Re: [RFC] Parallelize IO for e2fsck

Previous thread: possible deadlock shown by CONFIG_PROVE_LOCKING by Carlos Carvalho on Thursday, January 24, 2008 - 6:33 am. (4 messages)

Next thread: [patch 03/26] mount options: fix adfs by Miklos Szeredi on Thursday, January 24, 2008 - 12:33 pm. (2 messages)
From: Bodo Eggert
Date: Thursday, January 24, 2008 - 10:32 am

IMO you'll need a userspace daemon. The kernel does only know about the
amount of memory available / recommended for a system (or container),
while the user knows which program's cache is most precious today.

(Off cause the userspace daemon will in turn need the /proc file.)

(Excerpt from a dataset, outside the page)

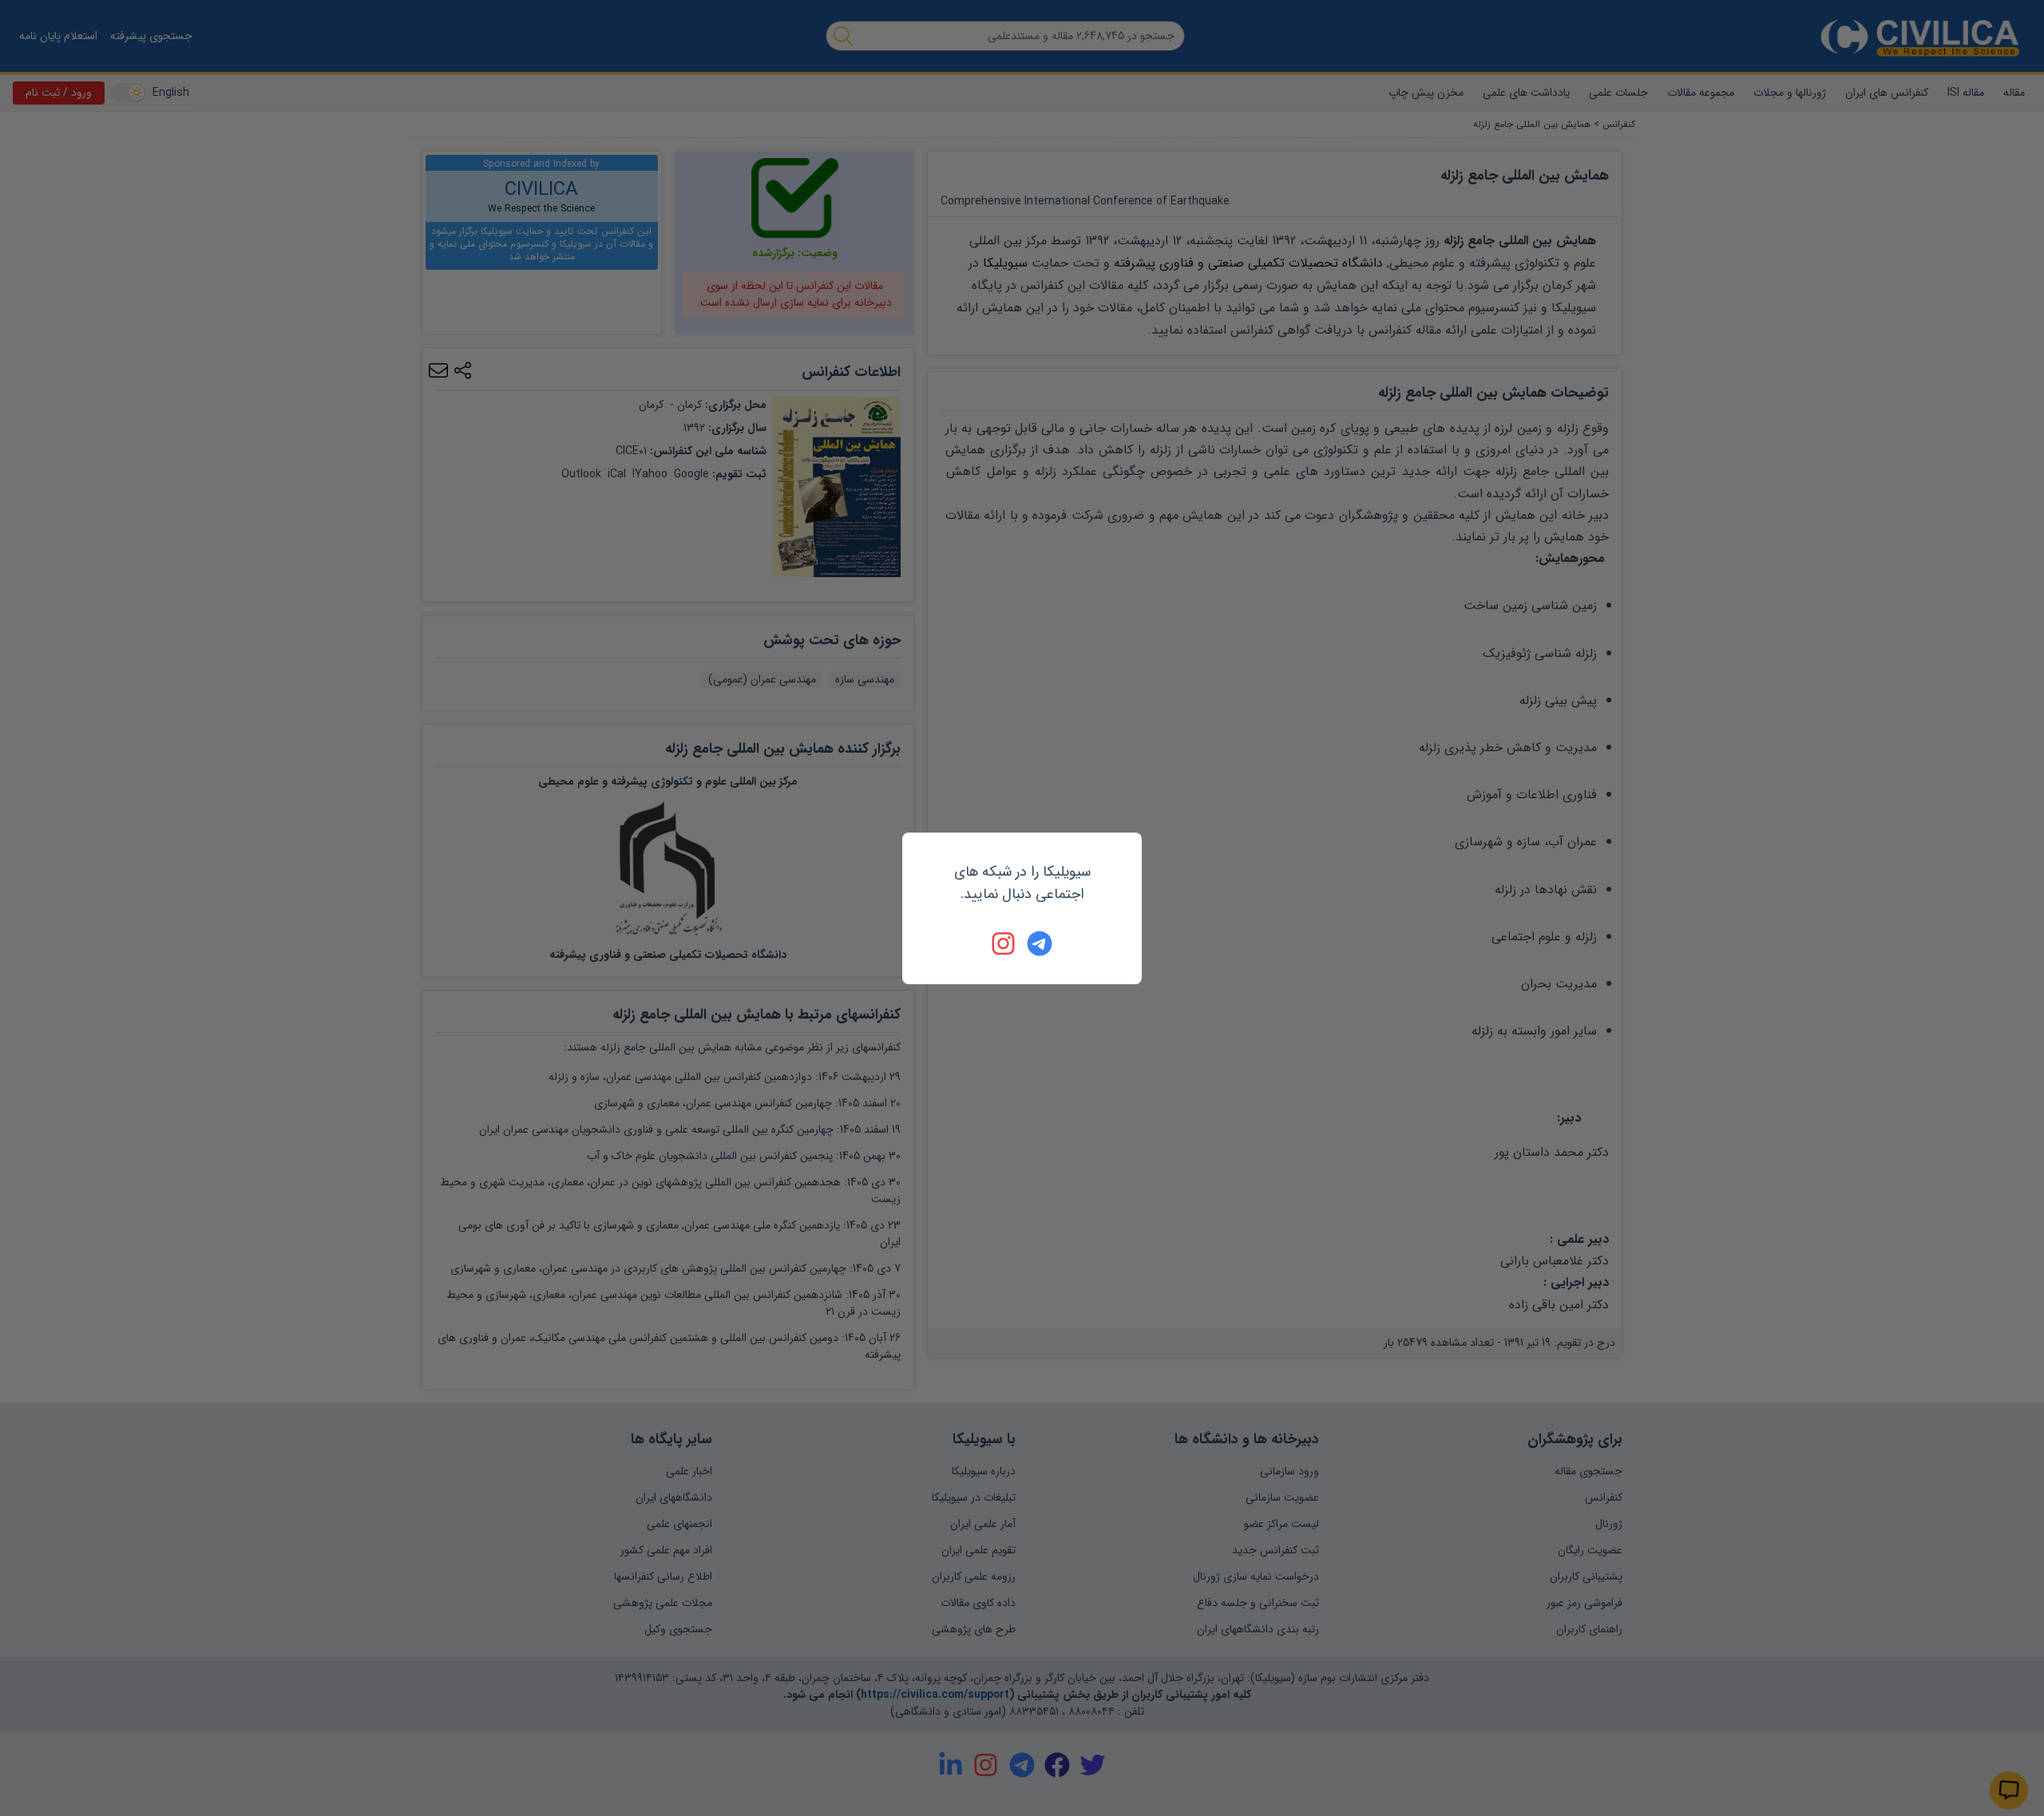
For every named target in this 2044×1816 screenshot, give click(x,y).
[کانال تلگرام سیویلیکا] (1039, 943)
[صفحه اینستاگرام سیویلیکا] (1004, 943)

I think a single, system-wide signal is the second-to worst solution: All
applications (or the wrong one, if you select one) would free their caches
and start to crawl, and either stay in this state or slowly increase their
caches again until they get signaled again. And the signal would either
come too early or too late. The userspace daemon could collect the weighted
demand of memory from all applications and tell them how much to use.

-

From: Andreas Dilger
Date: Thursday, January 24, 2008 - 3:07 pm

Well, sending a few signals (maybe to the top 5 processes in the OOM killer
list) is still a LOT better than OOM-killing them without warning...  That
way important system processes could be taught to understand SIGDANGER and
maybe do something about it instead of being killed, and if Firefox and
other memory hungry processes flush some of their cache it is not fatal.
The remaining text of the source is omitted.